Although other subtype-C SHIVs exist, their applicability in research is somewhat limited. For instance, many are created using HIV obtained from patients long after they acquired the virus. But because HIV mutates over time, those SHIVs don’t always resemble the circulating HIV involved in new transmissions. That in turn compromises prevention and treatment studies—if a vaccine is effective against a SHIV based on a mutated HIV, it may not work against the circulating infectious HIV.

Therefore, the team created its SHIVs using HIV from people who had recently acquired HIV and were participating in the Centre for the AIDS Programme of Research in South Africa cohort. These new viruses better model the circulating infectious forms of HIV subtype C, and pre-clinical studies have a better chance of predicting a vaccine’s effectiveness in those areas.

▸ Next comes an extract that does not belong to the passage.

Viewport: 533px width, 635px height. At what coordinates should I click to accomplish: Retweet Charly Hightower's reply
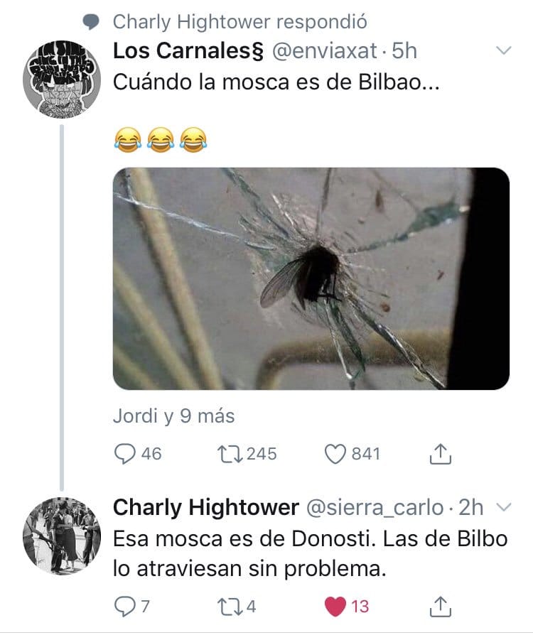click(227, 607)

“Time is of the essence. The virus is adapting in populations, and having these models to test interventions is important,” said study author Brandon Keele, Ph.D., senior principal investigator, head of the Retroviral Evolution Section, and associate director of Research Support Cores in the ACVP.

The team also partially overcame another limitation facing traditional SHIVs—slow viral replication and spread inside the host—by introducing mutations into the new SHIVs. The mutations changed the SHIVs’ HIV sections enough to make the viruses spread more aggressively, like natural HIV, but not enough to compromise their integrity for prevention and treatment studies. The technique didn’t solve all the replication issues, but Keele said that the ACVP is “working diligently” on a better method.

The ACVP created the SHIVs to assist HIV prevention studies at NIAID’s Vaccine Research Center, and the paper and new viruses are just the latest example of a long-standing partnership between the two groups. 

“Research takes a lot of effort, both time and money, so focusing on something that I think would be most relevant to treatment is what intrigued me with this project,” said Sean O’Brien, Ph.D., the molecular biologist and study author who engineered the viruses.

Scientists who wish to discuss or obtain the SHIVs for their research should contact Keele via the Retroviral Evolution Section web page. The SHIVs are available at no cost.

“We have the capacity to share hundreds of vials [with researchers who need them],” Keele said.